Home » Research & Development » Unmet Clinical Needs in Anti-angiogenic Ocular Therapy

Unmet Clinical Needs in Anti-angiogenic Ocular Therapy

Anti-angiogenesis therapy has revolutionized patient care in the treatment of ocular neovascular diseases such as wet age related macular degeneration (wet AMD) and permeability disorders such as diabetic macular oedema (DMO) and retinal vein occlusion (RVO), which all severely impair vision and can lead to blindness. Currently, therapy includes use of various classes of biologics that block VEGF-A including nucleic acid based aptamers, monoclonal antibodies and receptor-based traps (1).

The impressive impact of anti-VEGF therapy on wet AMD patients coupled the prevention of vision deterioration in up to 90% of patients with an improvement of vision in 30-40% receiving treatment compared to laser therapy (2, 3). This is thought to be due to the inhibition of vascular proliferation and the reduction of vessel permeability through the antagonism of VEGF. However, due to their systemic toxicity, administration of anti-VEGFs is via intravitreal injection and must be on a monthly basis to prevent vision loss, which is burdensome for both patient and practitioner. Furthermore, patient responses to anti-VEGFs vary greatly with between 30-45% showing modest or unexpectedly poor response to treatment as a consequence of underlying disease aggressiveness or the development of a progressive resistance to the drug (3). Anti-VEGF therapy is also less effective in wet AMD patients of African or Asian descent who often (30-55%) present with a distinct form of the disease called idiopathic polypoidal choroidal vasculopathy (4).

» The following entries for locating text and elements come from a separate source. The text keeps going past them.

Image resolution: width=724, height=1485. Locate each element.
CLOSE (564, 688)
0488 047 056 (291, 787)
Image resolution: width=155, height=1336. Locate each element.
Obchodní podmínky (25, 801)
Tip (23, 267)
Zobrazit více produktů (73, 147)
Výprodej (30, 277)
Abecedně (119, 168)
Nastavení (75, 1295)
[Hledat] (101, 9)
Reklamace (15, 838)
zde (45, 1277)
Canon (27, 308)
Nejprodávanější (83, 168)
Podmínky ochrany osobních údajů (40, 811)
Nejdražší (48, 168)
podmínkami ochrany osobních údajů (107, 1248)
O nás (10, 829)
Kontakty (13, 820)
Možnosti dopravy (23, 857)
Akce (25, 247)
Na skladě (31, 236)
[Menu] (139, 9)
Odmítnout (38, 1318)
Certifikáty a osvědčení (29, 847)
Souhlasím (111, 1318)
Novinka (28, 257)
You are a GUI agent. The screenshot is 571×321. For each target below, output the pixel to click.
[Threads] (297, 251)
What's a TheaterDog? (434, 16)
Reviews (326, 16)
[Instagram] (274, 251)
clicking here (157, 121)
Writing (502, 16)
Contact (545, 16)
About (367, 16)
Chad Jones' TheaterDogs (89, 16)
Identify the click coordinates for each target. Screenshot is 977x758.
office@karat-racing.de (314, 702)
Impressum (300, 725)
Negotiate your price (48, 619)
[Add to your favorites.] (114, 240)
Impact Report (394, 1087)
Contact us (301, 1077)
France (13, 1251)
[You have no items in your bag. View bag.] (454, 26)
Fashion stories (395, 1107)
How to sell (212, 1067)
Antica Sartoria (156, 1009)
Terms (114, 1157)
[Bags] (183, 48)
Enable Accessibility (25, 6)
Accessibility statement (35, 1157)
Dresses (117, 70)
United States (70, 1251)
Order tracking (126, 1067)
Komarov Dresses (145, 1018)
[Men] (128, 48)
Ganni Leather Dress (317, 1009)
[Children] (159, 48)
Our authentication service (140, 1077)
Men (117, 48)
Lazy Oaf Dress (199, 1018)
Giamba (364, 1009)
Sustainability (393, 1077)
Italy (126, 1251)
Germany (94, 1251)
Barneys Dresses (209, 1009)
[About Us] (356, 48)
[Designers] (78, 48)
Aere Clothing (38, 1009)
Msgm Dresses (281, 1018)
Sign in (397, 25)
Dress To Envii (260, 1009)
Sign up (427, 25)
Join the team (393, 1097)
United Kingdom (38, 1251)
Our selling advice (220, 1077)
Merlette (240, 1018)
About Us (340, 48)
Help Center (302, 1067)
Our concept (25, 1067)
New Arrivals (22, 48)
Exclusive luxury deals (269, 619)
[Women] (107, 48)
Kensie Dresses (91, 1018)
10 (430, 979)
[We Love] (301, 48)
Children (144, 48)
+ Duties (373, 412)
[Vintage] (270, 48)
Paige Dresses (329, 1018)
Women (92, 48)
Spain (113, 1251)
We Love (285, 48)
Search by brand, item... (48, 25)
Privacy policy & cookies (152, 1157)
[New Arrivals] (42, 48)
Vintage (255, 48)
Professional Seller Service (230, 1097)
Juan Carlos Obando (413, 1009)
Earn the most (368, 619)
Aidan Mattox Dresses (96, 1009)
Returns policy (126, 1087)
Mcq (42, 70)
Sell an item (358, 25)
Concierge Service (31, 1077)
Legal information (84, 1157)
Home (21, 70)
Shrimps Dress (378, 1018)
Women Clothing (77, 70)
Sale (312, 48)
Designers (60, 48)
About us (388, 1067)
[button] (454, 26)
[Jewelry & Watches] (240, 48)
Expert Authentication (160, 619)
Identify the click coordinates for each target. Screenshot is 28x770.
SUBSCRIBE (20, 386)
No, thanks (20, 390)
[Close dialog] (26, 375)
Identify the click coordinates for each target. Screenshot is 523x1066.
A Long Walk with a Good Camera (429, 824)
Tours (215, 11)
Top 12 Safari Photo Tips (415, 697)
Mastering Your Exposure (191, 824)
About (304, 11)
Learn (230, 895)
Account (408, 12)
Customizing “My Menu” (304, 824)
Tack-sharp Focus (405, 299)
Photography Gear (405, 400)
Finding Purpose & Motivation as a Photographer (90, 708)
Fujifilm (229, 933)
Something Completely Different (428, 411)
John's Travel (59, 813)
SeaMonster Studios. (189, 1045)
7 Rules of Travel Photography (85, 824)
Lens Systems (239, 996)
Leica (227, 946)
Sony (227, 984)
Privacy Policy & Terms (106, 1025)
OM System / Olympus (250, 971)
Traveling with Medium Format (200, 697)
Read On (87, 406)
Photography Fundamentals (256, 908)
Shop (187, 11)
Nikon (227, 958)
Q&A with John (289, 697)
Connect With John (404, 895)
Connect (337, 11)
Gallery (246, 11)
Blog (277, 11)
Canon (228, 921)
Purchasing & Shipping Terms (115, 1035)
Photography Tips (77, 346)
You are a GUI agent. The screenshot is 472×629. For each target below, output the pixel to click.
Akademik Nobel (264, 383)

Therefore, there is a pressing need for new anti-angiogenic drugs that target distinct, non-VEGF, promoters of pathological angiogenesis offering the potential for combination therapy to deliver improved clinical outcomes. These new anti-angiogenics should:

  • Target patient groups that respond sub-optimally to anti-VEGFs as a consequence of a novel mechanism of action or via promoting a therapeutic synergy if used in combination with anti-VEGFs.
  • Reduce the number of injections needed to maintain the efficacy of anti-VEGF therapy by inducing a therapeutic synergy when used in combination with anti-VEGFs.
  • Show reduced systemic toxicity allowing for potential administration via an alternative route to intravitreal injection e.g. systemic administration or topical application.


  1. Carmeliet P., Jain R.K. (2011). Molecular mechanisms and clinical applications of angiogenesis. Nature. 473(7347):298–307.
  2. Anderson OA, Bainbridge JW, Shima DT. (2010). Delivery of anti-angiogenic molecular therapies for retinal disease. Drug Discov Today. 15(7-8):272-82
  3. Lux, A., Llacer, H., Heussen, FMA and Joussen, AM (2007). Non‐responders to bevacizumab (Avastin) therapy of choroidal neovascular lesions Br J Ophthalmol. 91(10): 1318–1322.
  4. Koh A, Lee WK, Chen LJ, Chen SJ, Hashad Y, Kim H, Lai TY, Pilz S, Ruamviboonsuk P, Tokaji E, Weisberger A, Lim TH. (2012). EVEREST STUDY: Efficacy and Safety of Verteporfin Photodynamic Therapy in Combination with Ranibizumab or Alone Versus Ranibizumab Monotherapy in Patients with Symptomatic Macular Polypoidal Choroidal Vasculopathy. Retina. 32(8):1453-1464.